As a part of GIT Tutorials End To End, we will learn about –soft, –mixed and –hard options of the git reset command.
I will expect that you are aware of the basic concepts and commands of GIT. But if you are a beginner in GIT then I strongly recommend you to refer GIT Basic Commands and Concepts section on my blog first.
I have already covered the basic usage of the git reset command in this post. In this post, we will see a detailed explanation of the –soft, –mixed and –hard options of the git reset command.
State Management Systems In Git
We have already learned about Working Directory, Staging or index area and Remote or HEAD. I will give a quick recap of these terms here. I would like to give a real-time example here to make you understand better.
You work as a Fruit vendor and you are famous for selling good quality fruit in the market. You produce fruit on your farm (Working Directory). Since you sell only good quality fruits, you choose the best from the farm and keep them aside (Staging Area). You pack all good fruits in one or more boxes (Commits) and load them in a truck (Local Repository).
We create a new git repository or clone an existing repository in local. We can add/delete/modify files in these repositories. Initially, all these changes are in the local working directory. For example, If we add a file to this git repository then the git status command will immediately reflect changes. So any change in the repository will be in the working directory first.
Staging or Index Area
When we make any changes in the git repository that will be in the working directory first. If we think that this change should go as a commit to the repository then we need to add this change to another intermediate area called staging or index area. We use the git add command to add changes from the working directory to the staging area. We can always remove changes from the staging area as well. Remember that adding changes to the staging area does not mean that it will be removed from the working directory.
Remote Area or HEAD
Once we have added changes to the staging area then these changes are ready to be part of the next commit and can be pushed to the remote repository (GitHub/BitBucket etc). Once we do commit then the HEAD of the local branch will be updated. After pushing the commit, the HEAD of the remote branch will also be updated.
Git reset command
Git reset command is used to reset HEAD or undo a commit. We have three options to use with the git reset command – soft, mixed and hard in which mixed is the default option. Before we go into detail let’s create a git repo with some commits. I will not push these to the remote repo as of now.

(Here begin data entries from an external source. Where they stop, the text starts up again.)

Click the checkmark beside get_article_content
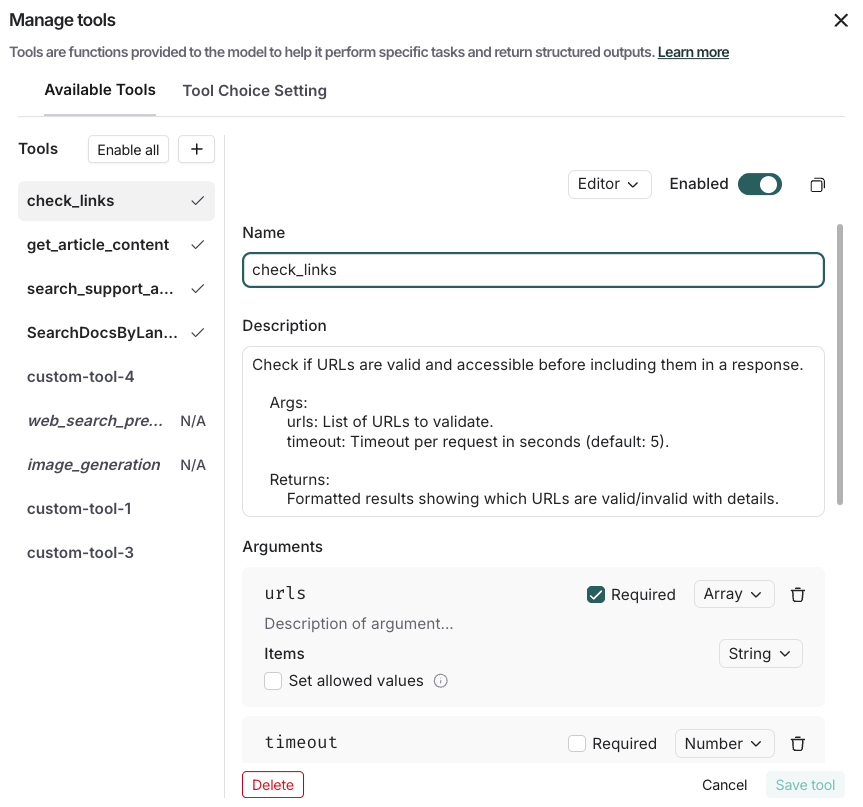The height and width of the screenshot is (807, 863). (197, 243)
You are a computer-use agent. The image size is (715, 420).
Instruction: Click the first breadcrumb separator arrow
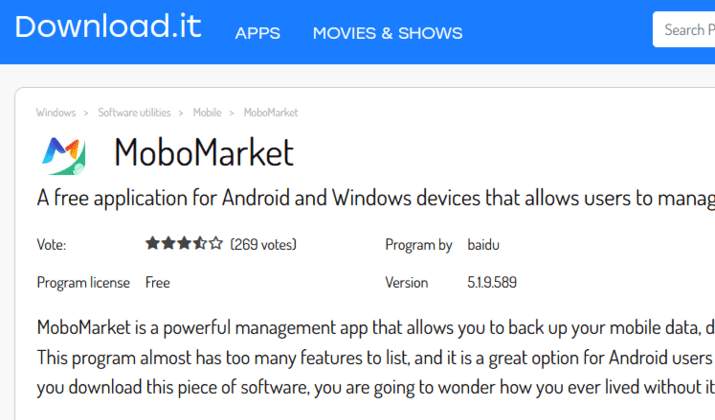point(86,113)
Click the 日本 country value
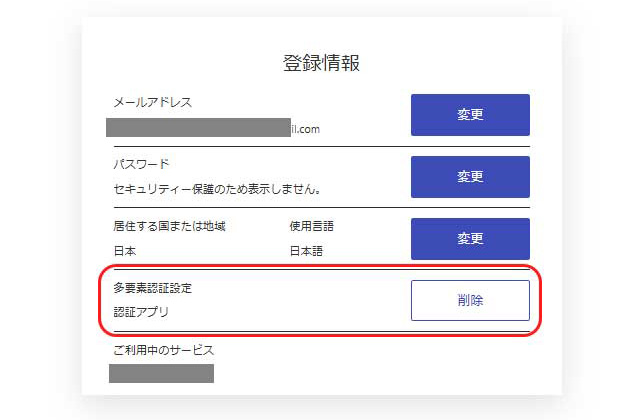Viewport: 643px width, 420px height. [x=124, y=251]
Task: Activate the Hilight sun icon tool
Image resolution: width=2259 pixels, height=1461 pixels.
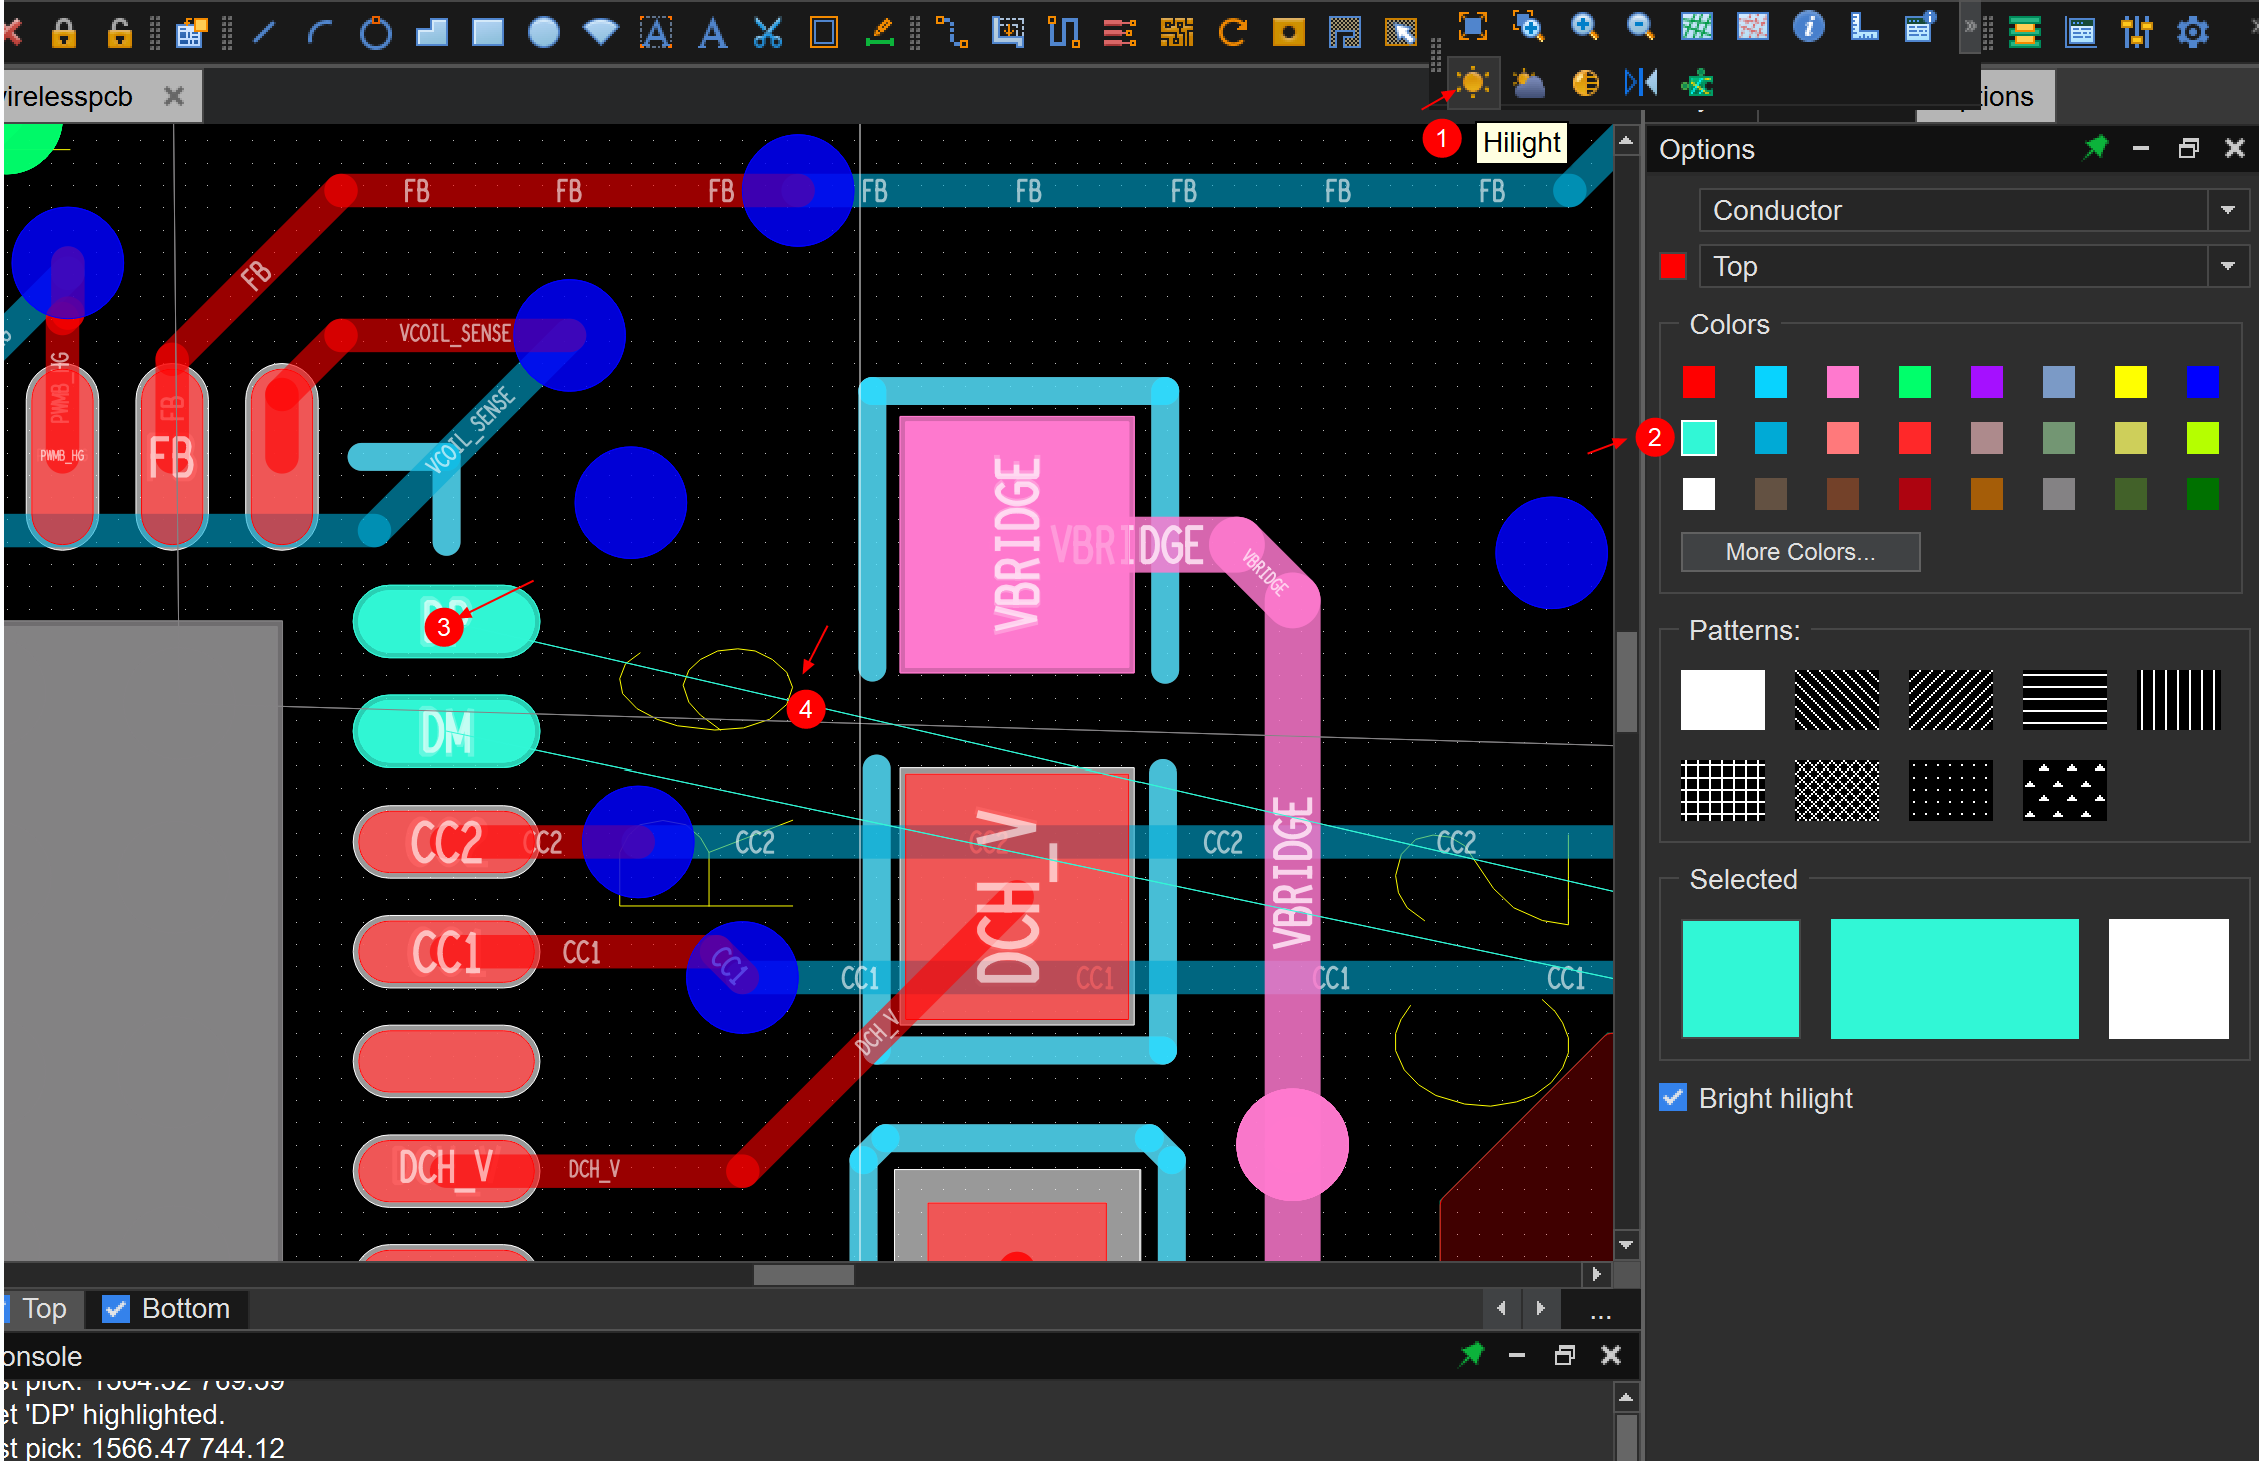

The status of the above git repository can be shown in the image below –
So above we have two commits and want to reset/undo the last commit. How we want to undo that depends on the option we choose.
Git reset –soft
So the process is to add the change to the staging directory from the working directory and commit it before pushing it to the remote repository. If you would like to just undo the commit command and do not want any change in the working directory and staging area then use the –soft option. In the last commit, I added the second line in fileA.txt and then used the git add command to add the change in staging and then used the git commit command to commit. The git reset command with the –soft option will just undo the last command i.e. git commit. You will be in the same position after you used the git add command or before the git commit command. The changes done as part of the second commit will be present in the working directory and staging area.
Let’s do this in action –
You can see that after running the git reset command with the –soft option, the last commit disappeared/was undone but changes are still in the staging area and working directory. HEAD is set to the previous commit i.e. first commit in my case above.
Git reset –mixed
If we want to go one step back further from what we have done in the git reset –soft above then we should use the –mixed command. This option will undo the git commit and git add command. In short, the state of the staging area will be the same as the local repository. The changes done as part of the second commit will be present only in the working directory.
Let’s do this in action. Please note I have restored the repository status as in beginning.
You can see the last commit and git add commands were undone and changes are still in the working directory but not in the staging area.
Git reset –hard
If we want to go one step back further from what we have done in the git reset –mixed above then we should use the –hard command. The –hard option will remove all changes done as part of the removed commit. The contents of the local repository, staging area and working directory will be the same.
Let’s see this in action –
You can see above that all changes done as part of the second commit were removed. HEAD is set to the previous commit i.e. first commit in our case.
The git reset command with any option will reset HEAD. So –
- If you just want to reset HEAD and keep staging and working directory as it is then use the –soft option.
- If you want to reset HEAD and staging area but the working directory as it is then use the –mixed option.
- If you want to reset HEAD, staging and working directory then use the –hard option.